**Exercise data**
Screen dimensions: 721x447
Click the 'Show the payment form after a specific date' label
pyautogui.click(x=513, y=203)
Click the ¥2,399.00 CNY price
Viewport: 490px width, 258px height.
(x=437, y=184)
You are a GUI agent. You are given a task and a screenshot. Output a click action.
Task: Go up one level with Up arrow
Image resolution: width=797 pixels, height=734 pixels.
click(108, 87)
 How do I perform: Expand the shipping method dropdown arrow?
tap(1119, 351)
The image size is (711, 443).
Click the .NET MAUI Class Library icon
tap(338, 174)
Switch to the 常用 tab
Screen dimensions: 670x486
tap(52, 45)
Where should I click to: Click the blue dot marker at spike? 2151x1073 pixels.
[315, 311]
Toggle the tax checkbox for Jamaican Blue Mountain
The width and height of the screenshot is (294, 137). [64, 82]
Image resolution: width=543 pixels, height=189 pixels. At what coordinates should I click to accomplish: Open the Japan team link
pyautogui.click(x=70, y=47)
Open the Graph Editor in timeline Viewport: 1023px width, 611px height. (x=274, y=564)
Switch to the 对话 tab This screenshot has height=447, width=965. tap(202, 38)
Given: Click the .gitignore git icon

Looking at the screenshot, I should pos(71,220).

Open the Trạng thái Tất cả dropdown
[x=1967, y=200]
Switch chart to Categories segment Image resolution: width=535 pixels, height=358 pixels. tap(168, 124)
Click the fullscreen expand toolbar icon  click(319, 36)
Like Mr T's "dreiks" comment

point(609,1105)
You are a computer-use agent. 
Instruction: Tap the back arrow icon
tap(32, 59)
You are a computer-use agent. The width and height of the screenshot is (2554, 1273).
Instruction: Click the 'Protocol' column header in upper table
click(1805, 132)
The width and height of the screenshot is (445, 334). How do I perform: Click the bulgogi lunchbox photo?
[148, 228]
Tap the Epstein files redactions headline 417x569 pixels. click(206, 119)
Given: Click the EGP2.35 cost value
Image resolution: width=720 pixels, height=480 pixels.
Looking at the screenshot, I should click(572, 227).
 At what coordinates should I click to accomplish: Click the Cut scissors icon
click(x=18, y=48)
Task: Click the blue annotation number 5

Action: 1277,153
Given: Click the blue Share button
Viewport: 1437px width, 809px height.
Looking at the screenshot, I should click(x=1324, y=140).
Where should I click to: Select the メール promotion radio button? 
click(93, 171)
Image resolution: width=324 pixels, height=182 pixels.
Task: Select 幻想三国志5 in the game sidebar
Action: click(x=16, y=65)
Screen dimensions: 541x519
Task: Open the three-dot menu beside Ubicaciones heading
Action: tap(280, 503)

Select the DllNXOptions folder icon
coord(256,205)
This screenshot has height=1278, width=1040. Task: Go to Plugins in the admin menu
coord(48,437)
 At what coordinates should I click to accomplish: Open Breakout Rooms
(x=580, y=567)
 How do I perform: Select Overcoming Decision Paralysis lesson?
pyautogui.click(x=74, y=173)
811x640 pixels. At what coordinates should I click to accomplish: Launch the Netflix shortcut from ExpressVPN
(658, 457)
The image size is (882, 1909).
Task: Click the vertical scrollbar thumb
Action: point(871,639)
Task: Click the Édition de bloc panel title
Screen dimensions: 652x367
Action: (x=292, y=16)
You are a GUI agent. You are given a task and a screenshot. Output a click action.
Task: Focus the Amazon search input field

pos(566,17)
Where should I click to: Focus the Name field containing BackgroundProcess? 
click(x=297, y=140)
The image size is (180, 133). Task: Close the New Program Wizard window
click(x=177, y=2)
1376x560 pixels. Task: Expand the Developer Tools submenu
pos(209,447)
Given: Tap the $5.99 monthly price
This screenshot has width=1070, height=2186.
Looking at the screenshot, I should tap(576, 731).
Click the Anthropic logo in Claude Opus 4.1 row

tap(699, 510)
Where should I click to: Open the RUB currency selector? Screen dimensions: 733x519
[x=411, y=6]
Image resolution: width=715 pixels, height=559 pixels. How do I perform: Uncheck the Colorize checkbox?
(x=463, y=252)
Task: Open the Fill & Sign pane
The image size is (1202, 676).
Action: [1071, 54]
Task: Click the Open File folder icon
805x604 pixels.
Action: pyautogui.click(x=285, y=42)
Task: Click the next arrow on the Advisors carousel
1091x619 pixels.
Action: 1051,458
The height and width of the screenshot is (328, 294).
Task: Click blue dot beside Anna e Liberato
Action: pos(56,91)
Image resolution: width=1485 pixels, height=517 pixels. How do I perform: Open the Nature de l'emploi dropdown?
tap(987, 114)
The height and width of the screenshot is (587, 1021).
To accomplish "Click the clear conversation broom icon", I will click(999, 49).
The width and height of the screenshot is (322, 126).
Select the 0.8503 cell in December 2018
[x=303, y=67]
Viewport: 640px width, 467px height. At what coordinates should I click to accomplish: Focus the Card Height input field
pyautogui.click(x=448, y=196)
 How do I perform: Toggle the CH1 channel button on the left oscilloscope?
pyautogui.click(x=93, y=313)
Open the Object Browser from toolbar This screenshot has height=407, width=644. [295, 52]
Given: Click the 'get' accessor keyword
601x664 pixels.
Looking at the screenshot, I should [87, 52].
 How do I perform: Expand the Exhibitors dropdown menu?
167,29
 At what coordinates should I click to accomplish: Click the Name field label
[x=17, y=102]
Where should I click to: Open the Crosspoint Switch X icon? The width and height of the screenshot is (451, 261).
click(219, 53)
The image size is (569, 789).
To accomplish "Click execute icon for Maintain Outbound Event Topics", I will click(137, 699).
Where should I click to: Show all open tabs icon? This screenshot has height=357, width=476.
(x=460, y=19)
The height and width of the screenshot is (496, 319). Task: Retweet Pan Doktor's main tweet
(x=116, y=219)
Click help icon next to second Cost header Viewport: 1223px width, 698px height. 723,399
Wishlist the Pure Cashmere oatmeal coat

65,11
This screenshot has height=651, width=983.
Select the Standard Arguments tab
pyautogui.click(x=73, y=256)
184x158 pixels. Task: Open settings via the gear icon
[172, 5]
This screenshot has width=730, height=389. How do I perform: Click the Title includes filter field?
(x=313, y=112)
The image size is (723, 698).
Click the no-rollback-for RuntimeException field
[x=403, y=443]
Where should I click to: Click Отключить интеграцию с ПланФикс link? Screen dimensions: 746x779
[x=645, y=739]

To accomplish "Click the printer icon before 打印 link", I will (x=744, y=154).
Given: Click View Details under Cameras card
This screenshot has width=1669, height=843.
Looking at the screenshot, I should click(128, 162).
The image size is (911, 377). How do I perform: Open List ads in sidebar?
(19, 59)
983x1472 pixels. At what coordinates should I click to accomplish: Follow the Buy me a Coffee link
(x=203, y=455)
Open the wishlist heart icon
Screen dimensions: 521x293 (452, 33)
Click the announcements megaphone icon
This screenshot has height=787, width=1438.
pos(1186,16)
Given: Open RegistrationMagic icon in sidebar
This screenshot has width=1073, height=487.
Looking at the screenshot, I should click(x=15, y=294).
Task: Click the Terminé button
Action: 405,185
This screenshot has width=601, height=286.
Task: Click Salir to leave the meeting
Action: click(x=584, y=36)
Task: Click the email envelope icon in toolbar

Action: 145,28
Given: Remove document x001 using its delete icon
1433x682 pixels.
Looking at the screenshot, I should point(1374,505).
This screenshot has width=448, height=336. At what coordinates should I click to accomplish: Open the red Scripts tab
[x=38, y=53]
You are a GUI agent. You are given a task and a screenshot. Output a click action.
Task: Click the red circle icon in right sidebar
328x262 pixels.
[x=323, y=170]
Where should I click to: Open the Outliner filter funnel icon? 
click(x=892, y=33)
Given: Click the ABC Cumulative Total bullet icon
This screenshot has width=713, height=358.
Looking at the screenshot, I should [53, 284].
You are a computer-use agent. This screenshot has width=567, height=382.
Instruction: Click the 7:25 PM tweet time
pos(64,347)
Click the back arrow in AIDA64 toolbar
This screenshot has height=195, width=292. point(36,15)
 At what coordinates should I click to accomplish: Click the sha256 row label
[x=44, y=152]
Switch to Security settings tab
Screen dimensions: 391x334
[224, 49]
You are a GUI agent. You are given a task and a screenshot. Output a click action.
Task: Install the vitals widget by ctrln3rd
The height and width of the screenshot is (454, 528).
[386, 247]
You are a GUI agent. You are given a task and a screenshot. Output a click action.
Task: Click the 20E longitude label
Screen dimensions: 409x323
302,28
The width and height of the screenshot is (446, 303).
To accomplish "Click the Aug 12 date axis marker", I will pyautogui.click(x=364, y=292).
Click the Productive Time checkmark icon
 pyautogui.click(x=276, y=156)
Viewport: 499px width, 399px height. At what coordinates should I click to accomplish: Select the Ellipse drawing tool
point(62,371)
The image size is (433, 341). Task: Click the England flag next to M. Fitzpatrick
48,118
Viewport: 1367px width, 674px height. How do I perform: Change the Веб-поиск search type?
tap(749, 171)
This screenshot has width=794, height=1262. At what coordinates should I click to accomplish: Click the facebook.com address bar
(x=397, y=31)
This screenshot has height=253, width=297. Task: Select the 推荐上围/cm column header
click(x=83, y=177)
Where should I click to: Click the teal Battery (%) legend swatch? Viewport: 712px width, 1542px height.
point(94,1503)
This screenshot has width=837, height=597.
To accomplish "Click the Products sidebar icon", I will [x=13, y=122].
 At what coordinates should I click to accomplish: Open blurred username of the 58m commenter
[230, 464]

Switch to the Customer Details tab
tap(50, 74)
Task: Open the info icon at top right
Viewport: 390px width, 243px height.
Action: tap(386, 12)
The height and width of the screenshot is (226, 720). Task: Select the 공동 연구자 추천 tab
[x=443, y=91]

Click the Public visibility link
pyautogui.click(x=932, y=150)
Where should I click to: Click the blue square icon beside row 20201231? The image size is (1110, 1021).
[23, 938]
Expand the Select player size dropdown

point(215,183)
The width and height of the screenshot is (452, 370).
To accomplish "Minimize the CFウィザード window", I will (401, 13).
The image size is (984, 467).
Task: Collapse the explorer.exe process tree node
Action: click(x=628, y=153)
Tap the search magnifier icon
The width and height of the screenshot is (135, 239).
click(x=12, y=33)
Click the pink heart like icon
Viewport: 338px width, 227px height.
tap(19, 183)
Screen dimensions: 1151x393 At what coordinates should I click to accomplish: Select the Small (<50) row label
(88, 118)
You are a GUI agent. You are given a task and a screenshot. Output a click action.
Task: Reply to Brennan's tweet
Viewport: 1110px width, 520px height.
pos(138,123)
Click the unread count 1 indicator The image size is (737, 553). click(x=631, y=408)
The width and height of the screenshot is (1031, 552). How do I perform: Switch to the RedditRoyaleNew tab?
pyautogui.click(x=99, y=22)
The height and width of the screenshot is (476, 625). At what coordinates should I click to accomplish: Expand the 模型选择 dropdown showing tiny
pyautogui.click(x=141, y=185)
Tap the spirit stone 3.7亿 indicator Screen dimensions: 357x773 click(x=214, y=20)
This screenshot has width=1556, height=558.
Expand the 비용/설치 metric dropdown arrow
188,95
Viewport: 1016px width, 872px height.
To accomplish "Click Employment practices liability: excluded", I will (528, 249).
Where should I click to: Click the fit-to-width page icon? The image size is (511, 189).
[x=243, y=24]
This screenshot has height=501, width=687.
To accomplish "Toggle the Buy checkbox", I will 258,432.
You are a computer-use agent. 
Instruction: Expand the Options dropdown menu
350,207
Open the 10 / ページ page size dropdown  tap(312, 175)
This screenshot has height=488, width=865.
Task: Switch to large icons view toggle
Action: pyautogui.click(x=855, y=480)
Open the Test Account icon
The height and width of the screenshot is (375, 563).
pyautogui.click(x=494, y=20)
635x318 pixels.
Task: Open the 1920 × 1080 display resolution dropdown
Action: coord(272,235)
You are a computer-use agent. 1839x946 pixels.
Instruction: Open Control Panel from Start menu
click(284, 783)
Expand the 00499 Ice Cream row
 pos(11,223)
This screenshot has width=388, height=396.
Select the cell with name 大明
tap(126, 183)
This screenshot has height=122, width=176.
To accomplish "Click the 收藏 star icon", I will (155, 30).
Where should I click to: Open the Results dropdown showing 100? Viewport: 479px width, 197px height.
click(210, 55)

**Exercise directions**
The lines holding the string "right" in the listing above are what you should copy out.

**The answer**
Task: Click the red circle icon in right sidebar
Task: Open the info icon at top right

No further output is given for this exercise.